By Caleb Sharp
My dad’s home was here in Baden but his heart was with everyone he came into contact with, and because I know that, I truly am sorry for everyone who is missing my father. Many have lifetime memories with him – from the party days before he was saved to the old hippy driving the church van. I joke with my sisters that they grew up during the fire and brimstone days of my father’s walk with Jesus, when he was quick to condemn and tell someone they were going to hell. I got the luxury of growing up in the love, compassion, and understanding phase of his life.
It was hard at times as a kid because we were forced to live the same way as the people my father served – meaning we ate food out of dumpsters because we weren’t any better than the people we were feeding. We wore hand-me-down clothes and played with broken toys because he believed that if it wasn’t good enough for him then he wouldn’t give it away. I remember a time where he gave my football away to a guy who said his son would love to have one, but he couldn’t afford it.
As I got older, I become a foot soldier in his war of love, his right hand man for pick up and dropping off donations. As a child I loved going around with him giving stuff away and I enjoyed it every time he called me and asked me to stop what I was doing to go get donations. I always told myself that if my dad could do it then I could as well.
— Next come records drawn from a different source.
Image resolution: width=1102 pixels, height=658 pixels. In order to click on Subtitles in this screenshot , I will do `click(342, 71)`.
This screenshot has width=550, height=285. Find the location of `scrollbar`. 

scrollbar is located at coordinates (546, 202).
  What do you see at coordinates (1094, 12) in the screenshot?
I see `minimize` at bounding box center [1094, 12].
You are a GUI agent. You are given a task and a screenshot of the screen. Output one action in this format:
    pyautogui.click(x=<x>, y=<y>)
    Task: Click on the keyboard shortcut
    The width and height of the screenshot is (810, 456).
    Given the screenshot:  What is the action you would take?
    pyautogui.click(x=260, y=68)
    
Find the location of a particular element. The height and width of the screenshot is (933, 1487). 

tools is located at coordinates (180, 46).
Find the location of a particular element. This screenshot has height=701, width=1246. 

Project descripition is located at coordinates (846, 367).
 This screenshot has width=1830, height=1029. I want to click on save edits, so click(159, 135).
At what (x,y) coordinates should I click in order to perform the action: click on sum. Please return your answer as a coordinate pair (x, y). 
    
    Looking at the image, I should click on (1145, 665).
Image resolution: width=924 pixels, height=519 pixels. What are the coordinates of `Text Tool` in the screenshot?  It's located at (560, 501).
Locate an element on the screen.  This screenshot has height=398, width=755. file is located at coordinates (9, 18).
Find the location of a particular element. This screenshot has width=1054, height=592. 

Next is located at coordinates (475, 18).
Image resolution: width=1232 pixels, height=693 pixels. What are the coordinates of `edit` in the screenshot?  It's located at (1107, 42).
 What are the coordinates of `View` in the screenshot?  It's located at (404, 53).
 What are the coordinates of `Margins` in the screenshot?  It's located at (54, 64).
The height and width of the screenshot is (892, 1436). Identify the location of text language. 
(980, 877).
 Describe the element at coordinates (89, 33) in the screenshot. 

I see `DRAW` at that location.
The day of the wake hundreds of people came to show him respect and the family love and I couldn’t be sad. I was full of joy to call him my dad and see that all the things I thought we lacked in our lives showed meaning by how many people he touched. It motivates to keep on with his work and try to keep up with him – there was always a competition between him and me and he has set the bar high for me in this life.
There are two teachings that my dad in stowed away in me. One was never say sorry. Some people may think that’s wrong or rude, but I was taught to not say or do anything I would be sorry for. Since losing my father here on earth, I have been thinking about this not being sorry thing and it hit me – if you act in love then there will never be anything to be sorry for. The other lesson was every action has a consequence – so make sure it’s worth it before you do it. Again, it hit me. It falls back on love. If all your actions are based on love and serving God, then no matter what comes, it will be worth it.
This war of love we fight ain’t over – God needs more foot soldiers like my dad.
God needs foot soldiers to let everyone know that no matter where you come from or what you have done in your life, that Jesus loves you and forgives you of your sins. And not just say those words, but also show it! Show it by giving them food or clothes. Simply giving hugs and telling people that someone, Jesus and you, cares about them – that can go a long way.
I pray God will use me like my dad and make it where I can love people as much as he did and also give me the faith my dad had to trust in Jesus to provide for him. I struggle with both those things and fall short all the time. But God is always there to fall on and he will always pull us through hard times.
I ask everyone, please don’t dwell on the loss of my dad, but be strong and continue to move on and show love. Don’t let the devil use this great man God gave us by hindering our hearts from love and belief in God and his plan because we miss him, Don Sharp. Rather, find strength in God – for that is where my dad found his! Everyone says my dad was their rock and their strength, but my dad stood on a stronger rock and he found strength in the Creator off all things!